Ignoranza o malafede, o tutte e due? Riferendosi a politici e mass media la risposta è ovvia ed è altrettanto ovvio il perché alcune parole vengono usate in modo a dir poco improprio.

“Ci è possibile notare – sostiene Nicola Talenti in una sua riflessione – che più determinate parole sono inflazionate, più sono al tempo stesso usate in modo scorretto: con ciò la nostra classe politica, che è l’artefice spavalda di questa manipolazione, dimostra così di essere doppiamente miserevole, sia per la crassa ignoranza culturale, sia per l’abietta disonestà intellettuale”.

Un termine che rappresenta al meglio questa distorsione politico-mediatica è “Populismo”: questa è, almeno adesso, da quando la scena politica è stata invasa dagli “scomodi” 5 Stelle, una delle parole maggiormente abusate nella scena politica e mediatica nazionale e, aggiungiamo, storpiate.

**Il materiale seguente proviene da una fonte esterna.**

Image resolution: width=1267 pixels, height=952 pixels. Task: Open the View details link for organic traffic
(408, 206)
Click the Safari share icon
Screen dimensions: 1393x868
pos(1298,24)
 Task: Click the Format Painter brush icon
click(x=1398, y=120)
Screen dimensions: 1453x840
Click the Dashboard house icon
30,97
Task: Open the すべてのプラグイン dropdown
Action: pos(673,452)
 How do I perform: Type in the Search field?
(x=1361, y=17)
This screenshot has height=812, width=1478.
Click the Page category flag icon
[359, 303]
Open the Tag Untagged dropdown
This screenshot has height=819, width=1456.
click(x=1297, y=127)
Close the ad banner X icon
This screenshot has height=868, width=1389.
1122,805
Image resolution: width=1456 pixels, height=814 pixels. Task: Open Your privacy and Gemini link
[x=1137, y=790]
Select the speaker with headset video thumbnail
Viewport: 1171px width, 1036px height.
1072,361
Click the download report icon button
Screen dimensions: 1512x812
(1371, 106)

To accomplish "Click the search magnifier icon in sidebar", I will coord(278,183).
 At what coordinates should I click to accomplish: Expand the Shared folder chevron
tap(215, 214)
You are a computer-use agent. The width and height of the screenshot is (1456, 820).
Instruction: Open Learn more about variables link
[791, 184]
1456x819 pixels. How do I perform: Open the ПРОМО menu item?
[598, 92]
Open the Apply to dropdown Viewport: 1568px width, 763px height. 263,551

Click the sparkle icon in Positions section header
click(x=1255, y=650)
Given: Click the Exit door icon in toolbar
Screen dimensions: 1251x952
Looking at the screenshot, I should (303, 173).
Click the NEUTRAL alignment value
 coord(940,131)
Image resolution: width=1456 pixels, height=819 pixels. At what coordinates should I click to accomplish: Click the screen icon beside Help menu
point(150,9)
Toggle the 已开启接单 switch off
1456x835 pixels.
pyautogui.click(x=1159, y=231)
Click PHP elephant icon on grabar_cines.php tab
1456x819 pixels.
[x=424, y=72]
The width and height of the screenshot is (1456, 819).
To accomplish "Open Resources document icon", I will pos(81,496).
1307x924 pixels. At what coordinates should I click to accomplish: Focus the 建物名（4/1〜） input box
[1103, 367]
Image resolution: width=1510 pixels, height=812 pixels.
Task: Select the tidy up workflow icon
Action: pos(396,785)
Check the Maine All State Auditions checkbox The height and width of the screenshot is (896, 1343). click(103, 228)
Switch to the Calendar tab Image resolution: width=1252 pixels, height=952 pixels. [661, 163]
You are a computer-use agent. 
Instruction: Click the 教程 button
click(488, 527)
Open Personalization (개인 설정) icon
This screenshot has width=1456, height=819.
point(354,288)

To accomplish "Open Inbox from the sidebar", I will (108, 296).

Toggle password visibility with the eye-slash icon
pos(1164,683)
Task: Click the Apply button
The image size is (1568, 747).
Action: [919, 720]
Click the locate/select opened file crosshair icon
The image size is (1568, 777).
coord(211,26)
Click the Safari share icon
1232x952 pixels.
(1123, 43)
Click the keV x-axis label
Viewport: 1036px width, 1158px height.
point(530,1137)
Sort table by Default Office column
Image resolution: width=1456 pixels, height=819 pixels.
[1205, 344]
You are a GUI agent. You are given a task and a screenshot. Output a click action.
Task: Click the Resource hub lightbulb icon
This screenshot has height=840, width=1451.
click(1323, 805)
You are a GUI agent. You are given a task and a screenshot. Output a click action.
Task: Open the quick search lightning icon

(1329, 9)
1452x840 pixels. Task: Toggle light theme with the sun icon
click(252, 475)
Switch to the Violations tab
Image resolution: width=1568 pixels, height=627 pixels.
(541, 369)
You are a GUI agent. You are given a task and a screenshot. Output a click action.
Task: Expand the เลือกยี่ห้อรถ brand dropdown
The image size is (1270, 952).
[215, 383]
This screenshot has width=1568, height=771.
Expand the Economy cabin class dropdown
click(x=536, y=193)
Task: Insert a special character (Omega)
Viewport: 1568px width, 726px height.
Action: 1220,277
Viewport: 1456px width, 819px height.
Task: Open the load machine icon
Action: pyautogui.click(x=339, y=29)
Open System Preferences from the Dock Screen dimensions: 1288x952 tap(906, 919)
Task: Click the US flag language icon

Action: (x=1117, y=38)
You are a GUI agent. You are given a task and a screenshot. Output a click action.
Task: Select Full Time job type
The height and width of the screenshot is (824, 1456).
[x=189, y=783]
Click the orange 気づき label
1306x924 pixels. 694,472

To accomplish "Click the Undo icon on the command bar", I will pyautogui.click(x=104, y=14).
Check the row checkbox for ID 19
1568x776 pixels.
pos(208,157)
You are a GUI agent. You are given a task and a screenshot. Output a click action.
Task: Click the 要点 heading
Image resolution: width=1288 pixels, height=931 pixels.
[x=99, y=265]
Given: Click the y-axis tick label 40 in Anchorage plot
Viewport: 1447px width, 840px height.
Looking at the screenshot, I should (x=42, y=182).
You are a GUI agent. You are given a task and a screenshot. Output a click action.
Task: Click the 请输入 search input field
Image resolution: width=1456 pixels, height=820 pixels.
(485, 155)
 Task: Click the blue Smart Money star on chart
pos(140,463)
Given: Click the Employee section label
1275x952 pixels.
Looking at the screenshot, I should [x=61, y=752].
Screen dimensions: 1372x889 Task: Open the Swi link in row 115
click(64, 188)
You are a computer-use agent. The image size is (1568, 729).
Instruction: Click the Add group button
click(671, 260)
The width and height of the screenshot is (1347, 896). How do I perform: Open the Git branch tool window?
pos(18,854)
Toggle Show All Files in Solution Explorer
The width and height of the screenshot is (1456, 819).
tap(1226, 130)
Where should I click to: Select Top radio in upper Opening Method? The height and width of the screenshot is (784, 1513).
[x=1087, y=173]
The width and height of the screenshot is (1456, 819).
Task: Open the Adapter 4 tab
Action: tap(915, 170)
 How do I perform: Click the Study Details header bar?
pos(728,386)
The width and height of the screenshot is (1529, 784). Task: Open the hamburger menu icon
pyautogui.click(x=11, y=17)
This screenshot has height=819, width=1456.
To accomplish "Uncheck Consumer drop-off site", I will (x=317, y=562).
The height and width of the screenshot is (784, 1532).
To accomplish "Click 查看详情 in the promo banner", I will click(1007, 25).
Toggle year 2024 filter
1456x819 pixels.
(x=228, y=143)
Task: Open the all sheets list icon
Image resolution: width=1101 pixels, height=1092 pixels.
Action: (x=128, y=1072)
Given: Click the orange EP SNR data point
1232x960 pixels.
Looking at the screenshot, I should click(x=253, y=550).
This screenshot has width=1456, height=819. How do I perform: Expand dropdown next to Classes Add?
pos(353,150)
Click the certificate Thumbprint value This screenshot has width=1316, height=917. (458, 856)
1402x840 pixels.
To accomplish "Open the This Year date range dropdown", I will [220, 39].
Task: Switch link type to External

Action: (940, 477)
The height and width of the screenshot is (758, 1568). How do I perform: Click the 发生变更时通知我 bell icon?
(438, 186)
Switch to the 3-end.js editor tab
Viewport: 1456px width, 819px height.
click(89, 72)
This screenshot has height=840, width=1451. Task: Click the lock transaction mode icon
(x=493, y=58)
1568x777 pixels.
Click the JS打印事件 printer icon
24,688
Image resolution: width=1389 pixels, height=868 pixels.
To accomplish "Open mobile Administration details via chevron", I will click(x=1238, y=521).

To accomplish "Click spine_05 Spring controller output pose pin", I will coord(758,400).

Che cosa si intende per “Populismo”?

“Il movimento culturale e politico sviluppatosi in Russia tra il 19° e 20° secolo, che si proponeva di raggiungere […] un miglioramento delle condizioni di vita delle classi diseredate, specialmente dei contadini e dei servi della gleba”.

Non mi pare che possa trovarsi in questo termine qualcosa di negativo o di criticabile. E invece a questa parola, oggi, viene conferito un significato dispregiativo, confondendola di fatto – ignoranza o malafede? – con un’altra parola, che in realtà è demagogia.

Troppo spesso il politico di turno, riferendosi al Movimento Cinque Stelle nel suo complesso, ne parla, ed è la parola più benevola che pronuncia, come di un movimento “populista” o “intriso di populismo”, intendendola comunque come se fosse un sinonimo di “demagogo” o “demagogia”.

In realtà, populismo significa appellarsi alla popolazione. Chi detiene il potere vuole invece che la popolazione venga “tenuta lontana dalla gestione degli affari pubblici”. Mentre “la popolazione dovrebbe essere partecipe e non spettatrice”.

Tenere la popolazione lontana dalla cosa pubblica è una posizione gravemente antidemocratica. E’ questa la colpa storica che l’attuale politica si sta assumendo, quella politica che, dal Porcellum al Rosatellum, ha perseguito e persegue lo scopo di strappare la sovranità al popolo e attribuirla alla casta a mezzo di elezioni sostanzialmente di secondo grado che fanno seguito a vere e proprie cooptazioni interne ai partiti di candidati scelti dalla casta stessa.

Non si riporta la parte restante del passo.